What you have to do: Each record should reappear exactly in your answer, minus any picture.

Dataset extract:
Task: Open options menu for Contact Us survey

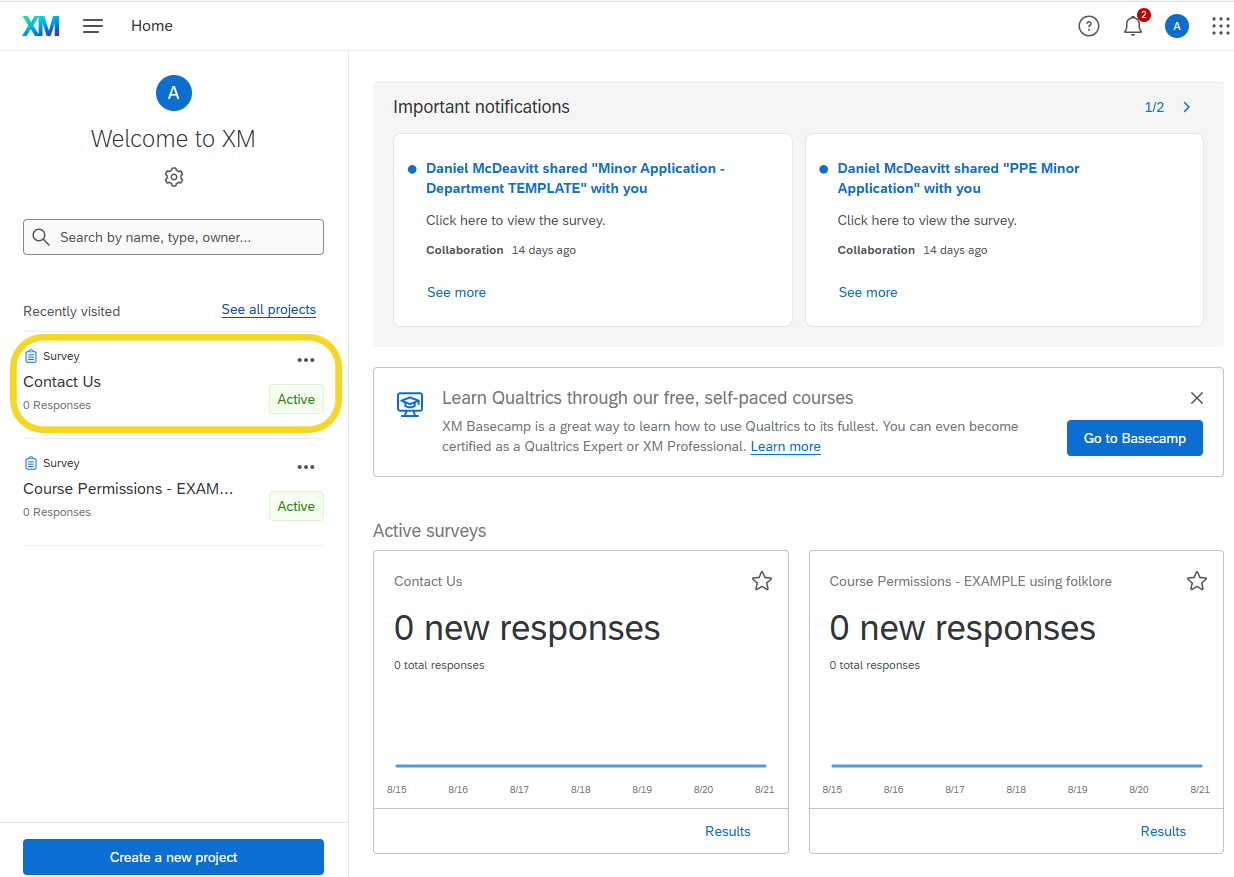Action: tap(306, 360)
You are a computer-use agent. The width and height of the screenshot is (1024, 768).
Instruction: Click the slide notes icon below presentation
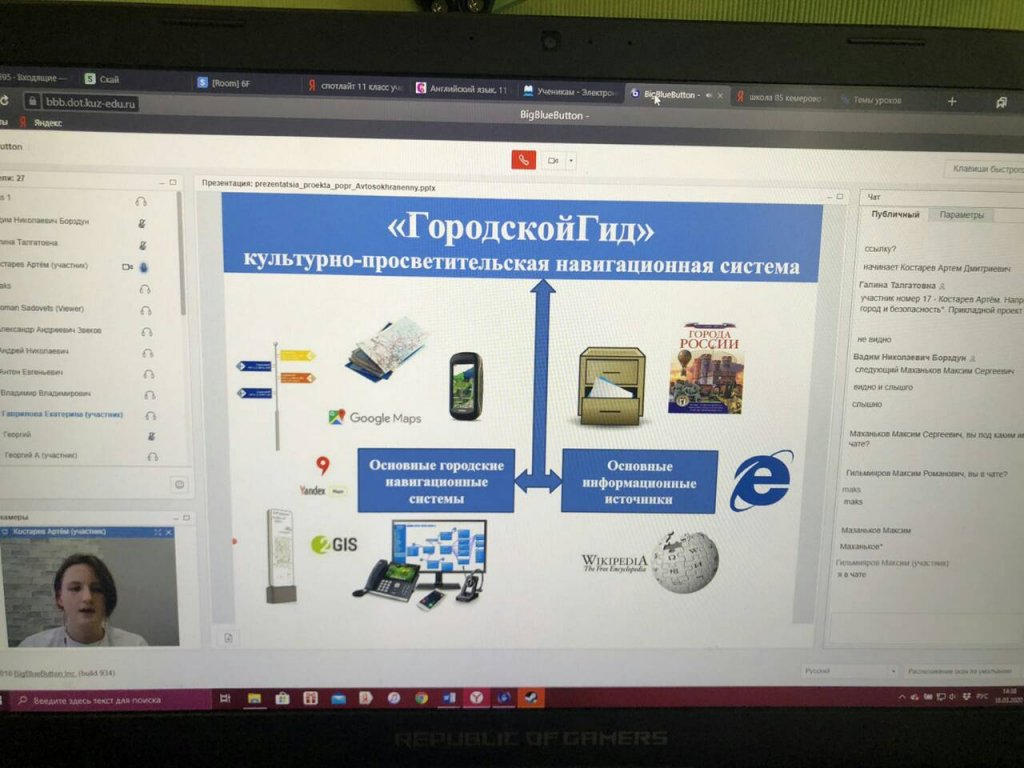tap(228, 638)
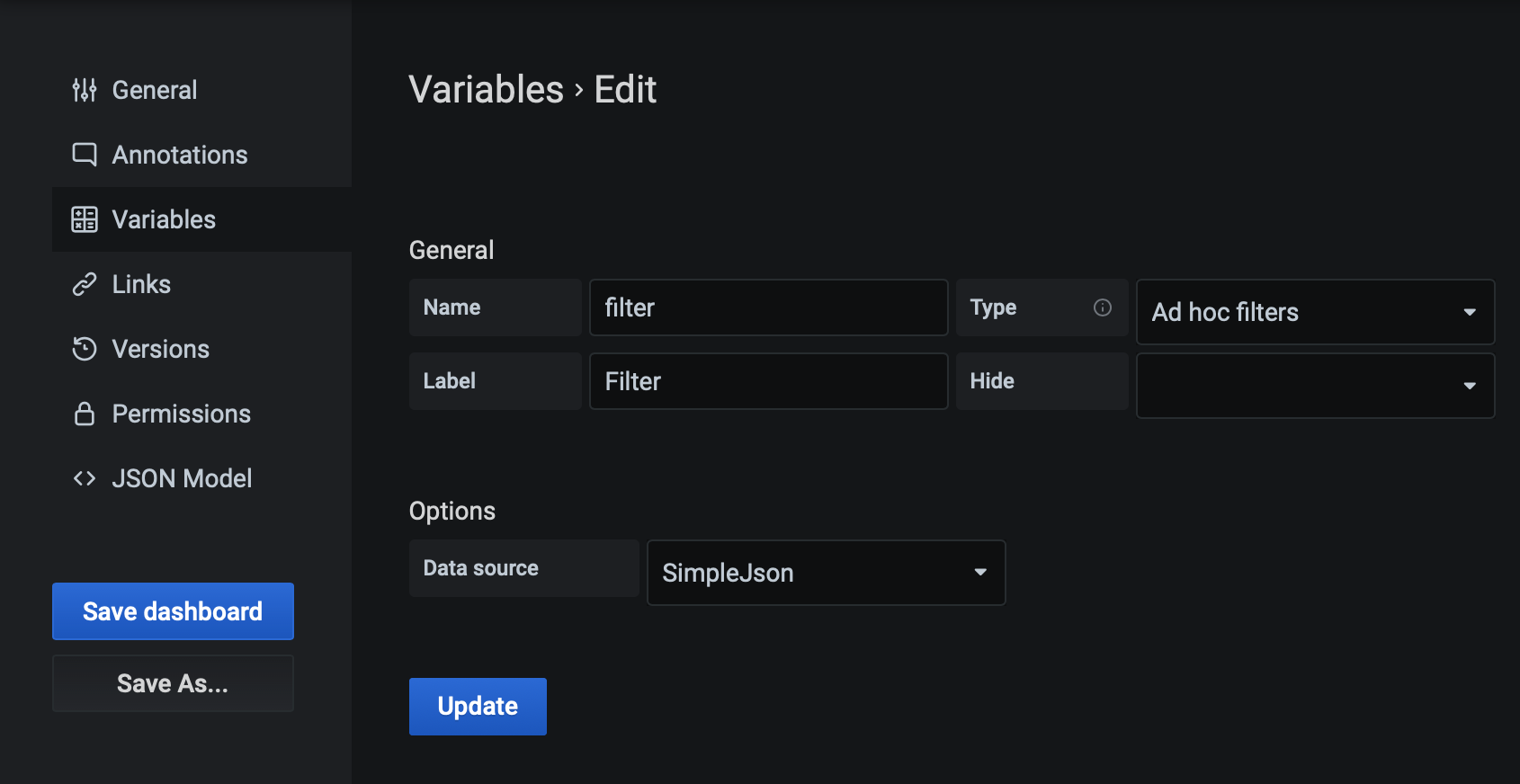Image resolution: width=1520 pixels, height=784 pixels.
Task: Click the Permissions lock icon
Action: (x=85, y=414)
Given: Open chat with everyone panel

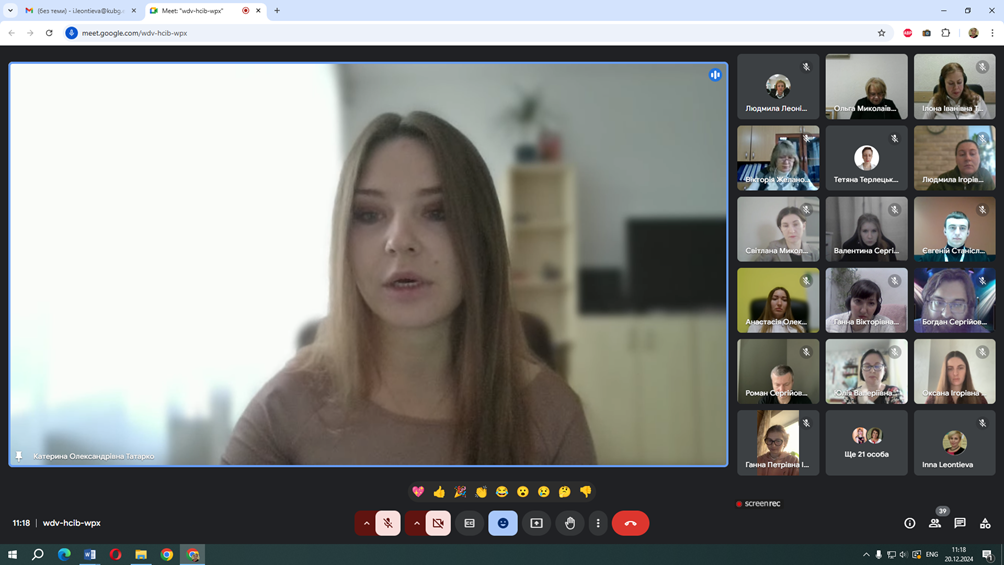Looking at the screenshot, I should 960,523.
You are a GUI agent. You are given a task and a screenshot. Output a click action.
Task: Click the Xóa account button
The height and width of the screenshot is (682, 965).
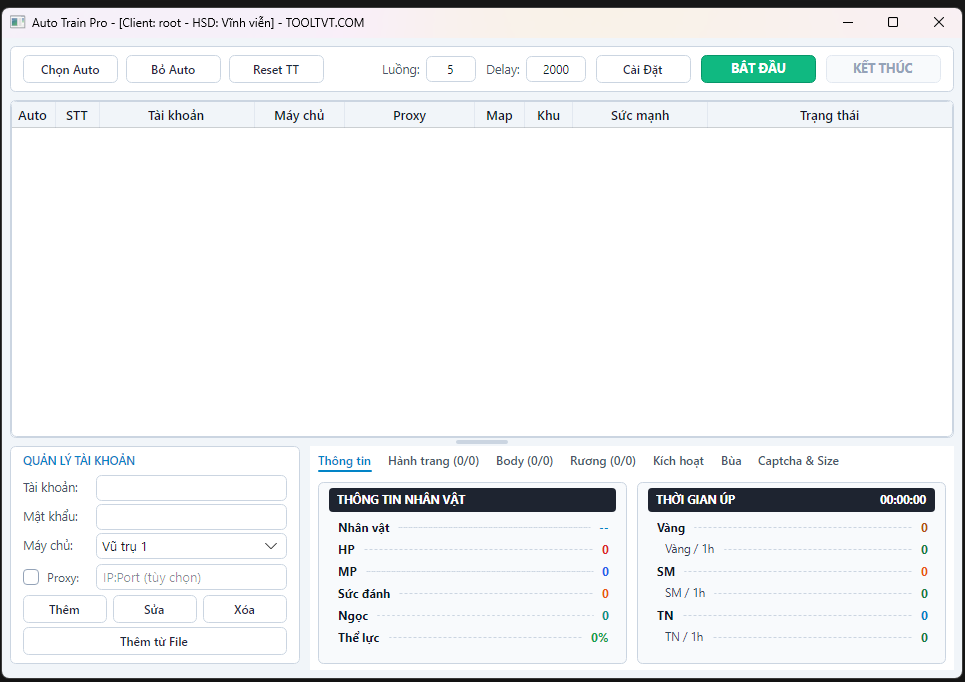pyautogui.click(x=244, y=609)
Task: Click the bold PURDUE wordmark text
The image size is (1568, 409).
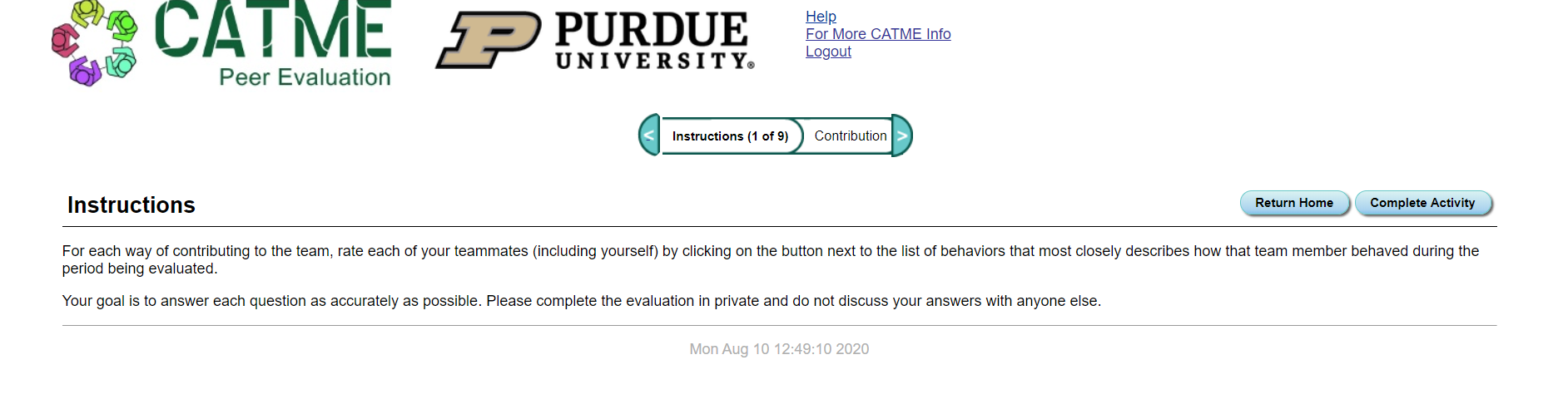Action: 651,30
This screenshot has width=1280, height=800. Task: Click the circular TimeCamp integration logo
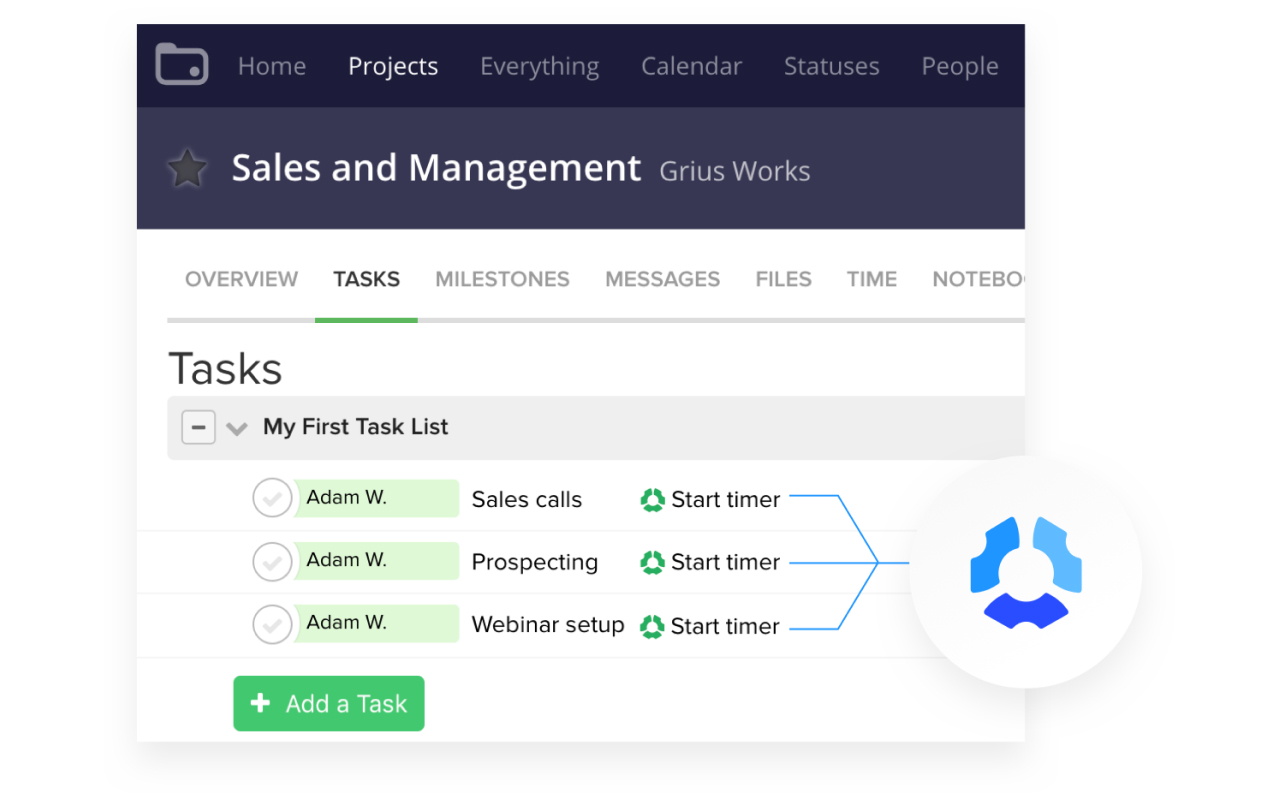tap(1024, 571)
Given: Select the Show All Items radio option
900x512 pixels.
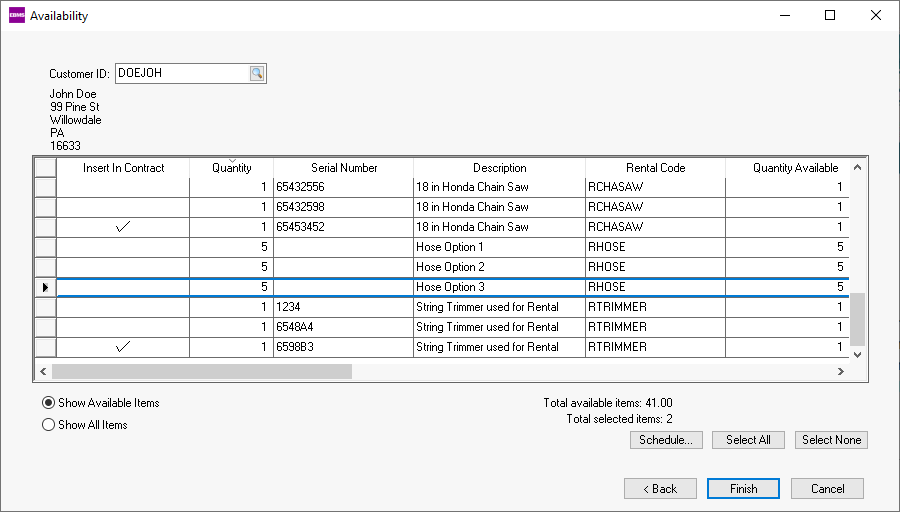Looking at the screenshot, I should [48, 425].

Response box:
Task: Open options menu for Contact Us survey

Action: tap(306, 360)
You are a computer-use agent. The width and height of the screenshot is (1024, 768).
Instruction: Click the slide notes icon below presentation
tap(228, 638)
Image resolution: width=1520 pixels, height=784 pixels.
Task: Click the Permissions lock icon
Action: (x=85, y=414)
Given: Open chat with everyone panel

Looking at the screenshot, I should 960,523.
You are a GUI agent. You are given a task and a screenshot. Output a click action.
Task: Click the Xóa account button
The height and width of the screenshot is (682, 965).
pyautogui.click(x=244, y=609)
Task: Click the bold PURDUE wordmark text
The image size is (1568, 409).
Action: 651,30
This screenshot has width=1280, height=800. Task: Click the circular TimeCamp integration logo
tap(1024, 571)
Given: Select the Show All Items radio option
900x512 pixels.
Looking at the screenshot, I should [48, 425].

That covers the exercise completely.